Benoit Poirier of Desjardins Capital Markets said this could be a way for Bain Capital to divest some of its stake in BRP.

BRP's publicly traded shares reached an all-time high of $37.87 early Thursday after the dividend, buyback and financial results were announced. The stock was up $4.39 or 13.4 per cent at $37.25 in late morning trade in Toronto.

The maker of Ski-Doo snowmobiles, Sea-Doo watercraft and other recreational equipment raised its growth estimates for fiscal 2018 after posting record first-quarter revenues for the first quarter ended April 30.

The company also posted a first-quarter net loss, but attributed that to the impact of unfavourable currency fluctuations on the value of its long-term debt.

BRP chief executive Jose Boisjoli told analysts before the company's annual meeting that the company's "financial capacity and flexibility has sufficiently increased to deliver on our growth objective while enhancing the return to our shareholders."

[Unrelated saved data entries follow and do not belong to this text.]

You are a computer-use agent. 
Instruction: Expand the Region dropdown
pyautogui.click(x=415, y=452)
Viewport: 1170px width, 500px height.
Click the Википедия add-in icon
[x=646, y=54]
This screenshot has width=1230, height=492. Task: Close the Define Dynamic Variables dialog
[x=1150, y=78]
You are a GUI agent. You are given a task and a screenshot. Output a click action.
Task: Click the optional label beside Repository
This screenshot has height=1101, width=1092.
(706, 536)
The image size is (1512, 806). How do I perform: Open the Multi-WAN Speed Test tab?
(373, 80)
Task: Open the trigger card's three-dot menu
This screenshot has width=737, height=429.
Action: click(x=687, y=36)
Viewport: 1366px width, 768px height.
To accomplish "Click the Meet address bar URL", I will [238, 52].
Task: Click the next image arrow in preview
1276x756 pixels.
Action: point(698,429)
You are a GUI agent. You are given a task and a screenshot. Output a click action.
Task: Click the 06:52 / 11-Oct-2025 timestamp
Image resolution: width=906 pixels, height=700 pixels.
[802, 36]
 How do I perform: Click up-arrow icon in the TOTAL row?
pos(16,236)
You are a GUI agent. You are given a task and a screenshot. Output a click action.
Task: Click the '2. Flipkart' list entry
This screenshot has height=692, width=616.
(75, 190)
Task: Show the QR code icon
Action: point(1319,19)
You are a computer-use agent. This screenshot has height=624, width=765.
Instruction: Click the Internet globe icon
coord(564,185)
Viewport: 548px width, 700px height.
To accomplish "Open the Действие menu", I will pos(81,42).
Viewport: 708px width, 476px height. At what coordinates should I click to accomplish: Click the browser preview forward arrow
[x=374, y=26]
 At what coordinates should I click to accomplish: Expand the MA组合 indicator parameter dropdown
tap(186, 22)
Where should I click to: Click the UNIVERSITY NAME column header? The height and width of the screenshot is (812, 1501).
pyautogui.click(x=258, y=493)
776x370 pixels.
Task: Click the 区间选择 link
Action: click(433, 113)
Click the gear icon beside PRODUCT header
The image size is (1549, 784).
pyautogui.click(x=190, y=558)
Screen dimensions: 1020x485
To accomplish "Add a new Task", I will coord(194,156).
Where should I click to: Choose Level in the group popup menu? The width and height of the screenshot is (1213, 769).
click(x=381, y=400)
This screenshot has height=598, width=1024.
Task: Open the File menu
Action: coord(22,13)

BRP had a net loss of $19-million or 17 cents per share for the period ended Jan. 31, compared to a year-earlier profit of $110.7-million or 96 cents a share. Revenue rose to $956.2-million from $929.9-million.

On an adjusted basis, BRP said it had normalized income of $28.3-million or 25 cents per share, better than the nine cents per share forecast by analysts polled by Thomson Reuters.

Chief financial officer Sebastien Martel said BRP's initial dividend will be adjusted as the business and its profitability grow.

"Our objective is to continue to provide good returns to shareholder, and we will be adjusting the dividend payout in line with the results that we will be delivering," he said, adding there is no targeted payout.

BRP hiked its guidance for the year. It is now expecting revenue from all business units will be four to six per cent above fiscal 2017 – four percentage points higher than previous guidance.

Similarly, BRP raised its adjusted net income growth to a range of between 10 per cent and 16 per cent, from the previous range of seven per cent to 13 per cent.